(Record list)
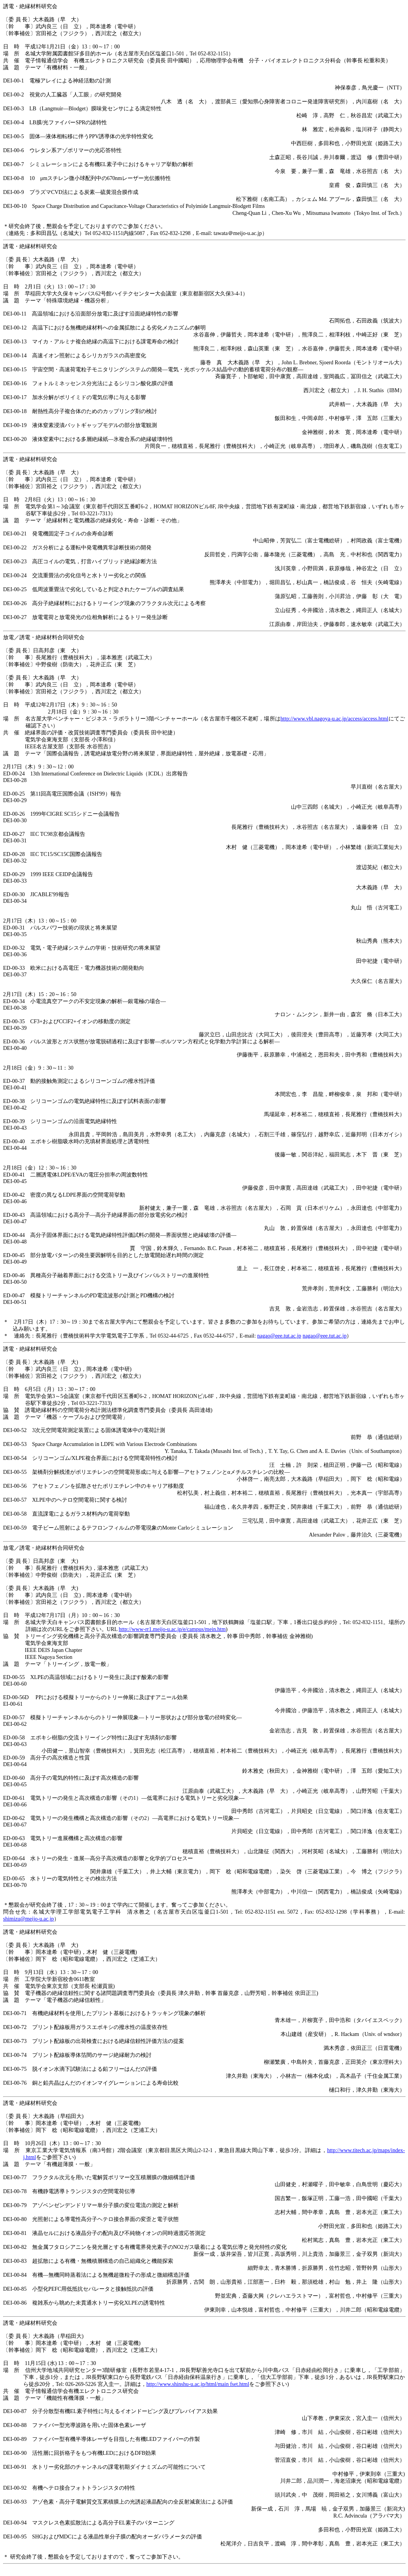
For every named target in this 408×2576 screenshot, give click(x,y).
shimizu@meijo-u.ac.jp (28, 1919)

--

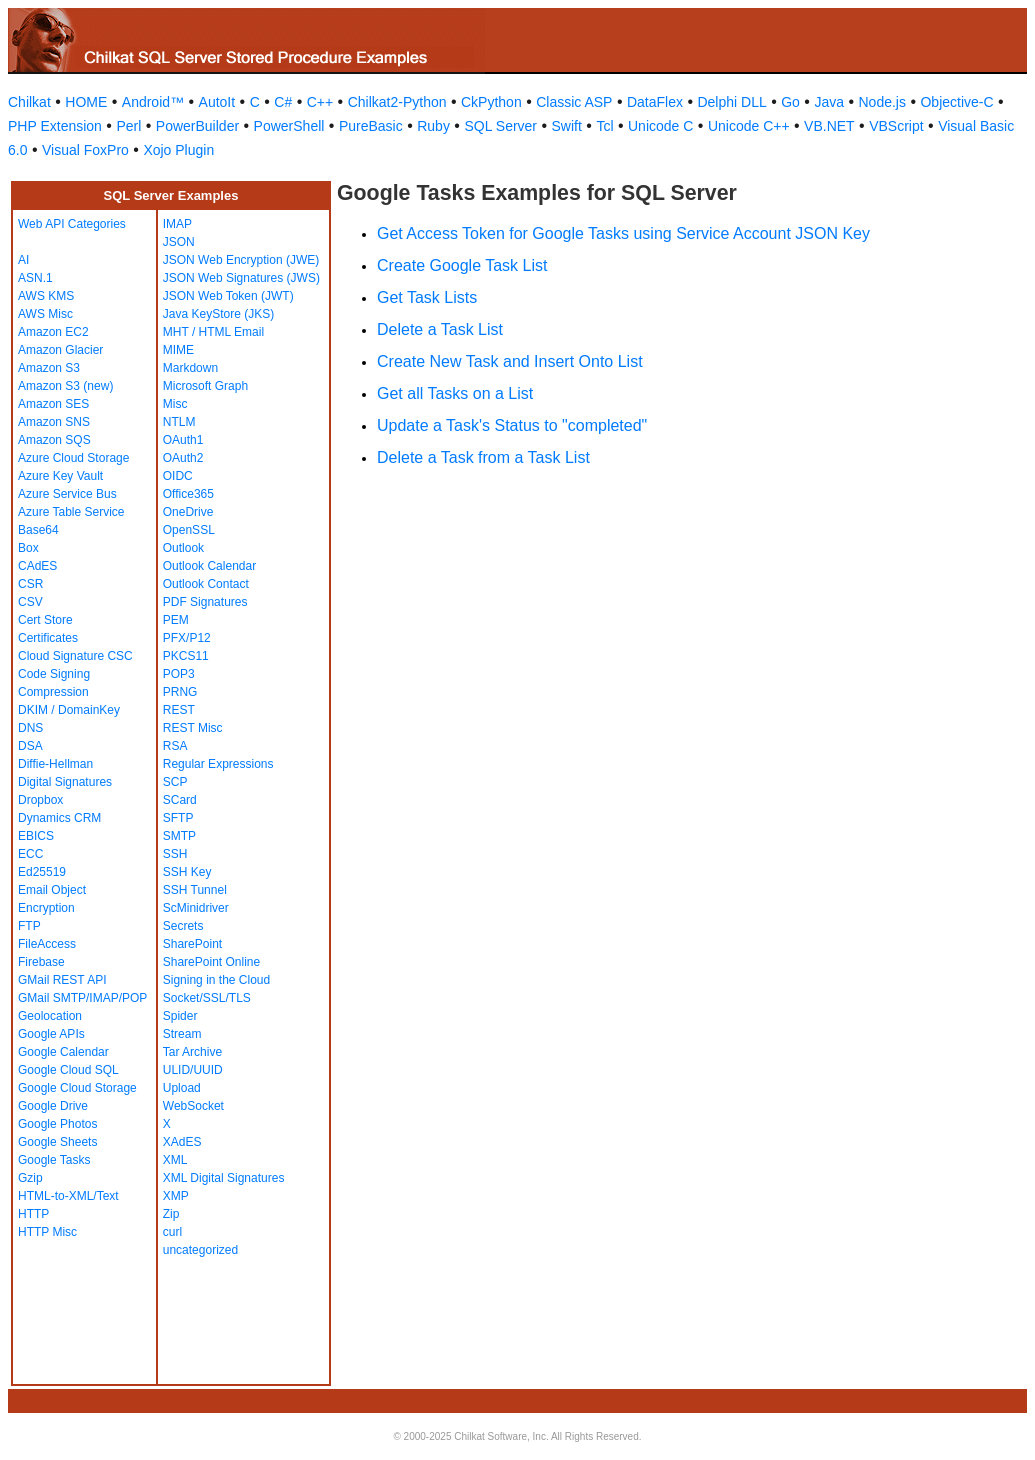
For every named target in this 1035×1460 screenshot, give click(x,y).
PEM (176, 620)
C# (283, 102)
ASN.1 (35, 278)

(Aim of the exercise)
Reproduce the records unchanged, beginning with the line that contains "For every named target in this 408×2576" and ending after the line that contains "shimizu@meijo-u.ac.jp (28, 1919)".

(Output below)
For every named target in this 408×2576 screenshot, give click(x,y).
shimizu@meijo-u.ac.jp (28, 1919)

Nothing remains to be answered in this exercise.